> [Job]
Copy out the stretch of the material below from the line containing "Given: Click the print 列印 link" through the line containing "[x=62, y=969]", both included, keeping every line as it stands.
# Start of Dataset excerpts
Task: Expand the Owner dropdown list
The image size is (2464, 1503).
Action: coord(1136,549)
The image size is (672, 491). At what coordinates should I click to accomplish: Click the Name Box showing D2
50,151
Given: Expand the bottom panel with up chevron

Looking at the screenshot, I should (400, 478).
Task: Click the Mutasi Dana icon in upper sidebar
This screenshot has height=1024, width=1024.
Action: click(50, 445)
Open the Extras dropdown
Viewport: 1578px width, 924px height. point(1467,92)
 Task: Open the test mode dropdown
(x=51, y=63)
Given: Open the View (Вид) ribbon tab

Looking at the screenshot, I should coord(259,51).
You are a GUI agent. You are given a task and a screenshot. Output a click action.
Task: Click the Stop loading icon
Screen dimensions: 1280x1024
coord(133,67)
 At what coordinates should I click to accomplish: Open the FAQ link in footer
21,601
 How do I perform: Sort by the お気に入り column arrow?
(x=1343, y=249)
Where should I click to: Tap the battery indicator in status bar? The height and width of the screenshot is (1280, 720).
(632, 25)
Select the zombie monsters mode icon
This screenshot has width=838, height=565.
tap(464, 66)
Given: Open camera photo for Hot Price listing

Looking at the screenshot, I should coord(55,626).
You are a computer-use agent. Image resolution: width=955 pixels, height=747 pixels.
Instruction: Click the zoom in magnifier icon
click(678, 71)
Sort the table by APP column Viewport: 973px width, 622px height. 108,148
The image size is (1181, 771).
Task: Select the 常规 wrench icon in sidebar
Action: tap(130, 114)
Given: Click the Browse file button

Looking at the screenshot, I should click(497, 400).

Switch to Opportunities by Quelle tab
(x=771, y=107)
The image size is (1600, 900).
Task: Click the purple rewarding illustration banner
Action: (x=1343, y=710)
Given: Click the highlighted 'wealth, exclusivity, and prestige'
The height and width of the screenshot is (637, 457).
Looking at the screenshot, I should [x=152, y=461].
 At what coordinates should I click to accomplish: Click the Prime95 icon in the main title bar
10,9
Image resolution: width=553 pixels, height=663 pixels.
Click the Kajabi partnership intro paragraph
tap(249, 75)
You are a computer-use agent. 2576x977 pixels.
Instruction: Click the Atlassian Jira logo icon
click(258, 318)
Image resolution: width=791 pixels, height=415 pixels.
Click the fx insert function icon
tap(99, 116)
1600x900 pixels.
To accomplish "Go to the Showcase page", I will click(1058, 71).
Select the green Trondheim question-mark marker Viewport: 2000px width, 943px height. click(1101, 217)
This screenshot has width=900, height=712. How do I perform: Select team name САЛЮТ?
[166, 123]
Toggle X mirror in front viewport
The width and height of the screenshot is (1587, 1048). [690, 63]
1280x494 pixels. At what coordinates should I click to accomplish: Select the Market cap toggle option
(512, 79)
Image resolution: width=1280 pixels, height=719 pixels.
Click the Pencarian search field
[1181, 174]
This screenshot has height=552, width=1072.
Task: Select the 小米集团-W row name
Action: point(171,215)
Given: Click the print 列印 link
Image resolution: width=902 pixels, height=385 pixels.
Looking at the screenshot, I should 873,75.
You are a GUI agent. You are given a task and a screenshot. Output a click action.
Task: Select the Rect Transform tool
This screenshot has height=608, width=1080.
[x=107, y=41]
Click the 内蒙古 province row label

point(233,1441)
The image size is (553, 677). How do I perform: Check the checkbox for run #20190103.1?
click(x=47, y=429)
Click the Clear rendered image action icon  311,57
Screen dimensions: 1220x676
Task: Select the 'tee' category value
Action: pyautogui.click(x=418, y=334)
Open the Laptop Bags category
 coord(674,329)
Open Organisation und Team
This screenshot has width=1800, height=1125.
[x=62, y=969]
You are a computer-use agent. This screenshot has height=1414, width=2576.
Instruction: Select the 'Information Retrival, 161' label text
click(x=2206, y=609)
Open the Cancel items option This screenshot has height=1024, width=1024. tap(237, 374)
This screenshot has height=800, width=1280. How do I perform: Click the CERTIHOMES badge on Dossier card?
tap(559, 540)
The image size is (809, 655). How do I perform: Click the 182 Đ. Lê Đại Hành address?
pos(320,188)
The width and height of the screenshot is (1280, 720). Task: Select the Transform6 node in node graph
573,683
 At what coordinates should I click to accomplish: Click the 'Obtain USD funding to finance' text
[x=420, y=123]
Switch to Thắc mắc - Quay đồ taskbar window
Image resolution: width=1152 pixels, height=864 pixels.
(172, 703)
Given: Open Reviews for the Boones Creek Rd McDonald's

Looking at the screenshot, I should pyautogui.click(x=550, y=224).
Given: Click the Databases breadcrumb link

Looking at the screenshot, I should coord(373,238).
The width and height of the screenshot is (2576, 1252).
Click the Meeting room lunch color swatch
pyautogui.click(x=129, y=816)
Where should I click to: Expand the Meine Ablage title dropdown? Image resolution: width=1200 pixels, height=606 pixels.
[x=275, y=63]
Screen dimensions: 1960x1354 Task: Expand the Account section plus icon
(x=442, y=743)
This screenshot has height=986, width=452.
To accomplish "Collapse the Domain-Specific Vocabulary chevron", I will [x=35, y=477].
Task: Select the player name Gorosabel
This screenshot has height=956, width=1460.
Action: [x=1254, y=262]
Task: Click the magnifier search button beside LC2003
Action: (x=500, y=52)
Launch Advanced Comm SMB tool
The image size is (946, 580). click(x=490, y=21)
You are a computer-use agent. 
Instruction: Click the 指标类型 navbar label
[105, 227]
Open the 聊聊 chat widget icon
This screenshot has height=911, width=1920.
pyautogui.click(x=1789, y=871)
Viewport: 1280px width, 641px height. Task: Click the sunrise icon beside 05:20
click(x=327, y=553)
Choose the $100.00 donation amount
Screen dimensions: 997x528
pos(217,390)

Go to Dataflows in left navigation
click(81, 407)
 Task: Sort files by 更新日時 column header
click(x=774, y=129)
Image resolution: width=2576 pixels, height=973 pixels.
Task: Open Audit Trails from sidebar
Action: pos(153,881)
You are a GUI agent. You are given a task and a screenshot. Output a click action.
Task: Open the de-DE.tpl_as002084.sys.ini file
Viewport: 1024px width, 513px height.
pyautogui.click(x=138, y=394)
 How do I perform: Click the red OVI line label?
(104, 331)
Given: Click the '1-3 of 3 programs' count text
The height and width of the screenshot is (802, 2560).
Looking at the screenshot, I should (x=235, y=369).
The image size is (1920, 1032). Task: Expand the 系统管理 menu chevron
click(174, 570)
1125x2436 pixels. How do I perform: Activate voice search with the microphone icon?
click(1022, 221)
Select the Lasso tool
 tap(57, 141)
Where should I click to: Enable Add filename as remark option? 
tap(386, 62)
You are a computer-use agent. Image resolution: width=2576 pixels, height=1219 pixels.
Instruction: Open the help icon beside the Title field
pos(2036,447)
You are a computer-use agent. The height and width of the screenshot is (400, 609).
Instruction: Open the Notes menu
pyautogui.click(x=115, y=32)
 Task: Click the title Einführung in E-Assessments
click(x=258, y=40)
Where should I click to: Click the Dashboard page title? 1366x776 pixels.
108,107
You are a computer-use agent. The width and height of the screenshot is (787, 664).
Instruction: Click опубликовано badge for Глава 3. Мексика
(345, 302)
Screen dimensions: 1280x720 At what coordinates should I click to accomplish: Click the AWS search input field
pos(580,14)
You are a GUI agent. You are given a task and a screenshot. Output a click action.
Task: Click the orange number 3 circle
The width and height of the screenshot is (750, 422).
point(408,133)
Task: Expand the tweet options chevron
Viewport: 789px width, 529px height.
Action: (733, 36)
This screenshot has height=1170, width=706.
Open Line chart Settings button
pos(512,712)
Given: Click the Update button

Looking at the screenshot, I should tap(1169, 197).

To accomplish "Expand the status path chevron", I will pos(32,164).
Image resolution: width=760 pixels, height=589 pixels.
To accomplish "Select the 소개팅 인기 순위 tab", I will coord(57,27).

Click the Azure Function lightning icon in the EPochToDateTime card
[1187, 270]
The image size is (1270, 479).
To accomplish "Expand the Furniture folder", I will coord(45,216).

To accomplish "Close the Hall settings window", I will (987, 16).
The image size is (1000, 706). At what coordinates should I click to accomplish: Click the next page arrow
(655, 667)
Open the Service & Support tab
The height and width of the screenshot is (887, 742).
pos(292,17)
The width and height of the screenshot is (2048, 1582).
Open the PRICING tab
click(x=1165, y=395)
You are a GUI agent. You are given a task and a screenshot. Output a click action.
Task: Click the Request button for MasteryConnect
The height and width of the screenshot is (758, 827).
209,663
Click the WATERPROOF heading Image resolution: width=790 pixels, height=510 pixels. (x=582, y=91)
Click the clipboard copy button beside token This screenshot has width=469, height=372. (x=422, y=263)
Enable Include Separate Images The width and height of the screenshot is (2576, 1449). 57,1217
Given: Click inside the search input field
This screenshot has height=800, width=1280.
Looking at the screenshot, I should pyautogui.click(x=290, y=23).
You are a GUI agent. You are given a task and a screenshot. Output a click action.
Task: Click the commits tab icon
# End of Dataset excerpts
> [Exercise result]
Given: Click the print 列印 link
Image resolution: width=902 pixels, height=385 pixels.
Looking at the screenshot, I should 873,75.
You are a GUI agent. You are given a task and a screenshot. Output a click action.
Task: Select the Rect Transform tool
This screenshot has height=608, width=1080.
[x=107, y=41]
Click the 内蒙古 province row label

point(233,1441)
The image size is (553, 677). How do I perform: Check the checkbox for run #20190103.1?
click(x=47, y=429)
Click the Clear rendered image action icon  311,57
Screen dimensions: 1220x676
Task: Select the 'tee' category value
Action: pyautogui.click(x=418, y=334)
Open the Laptop Bags category
 coord(674,329)
Open Organisation und Team
This screenshot has width=1800, height=1125.
[x=62, y=969]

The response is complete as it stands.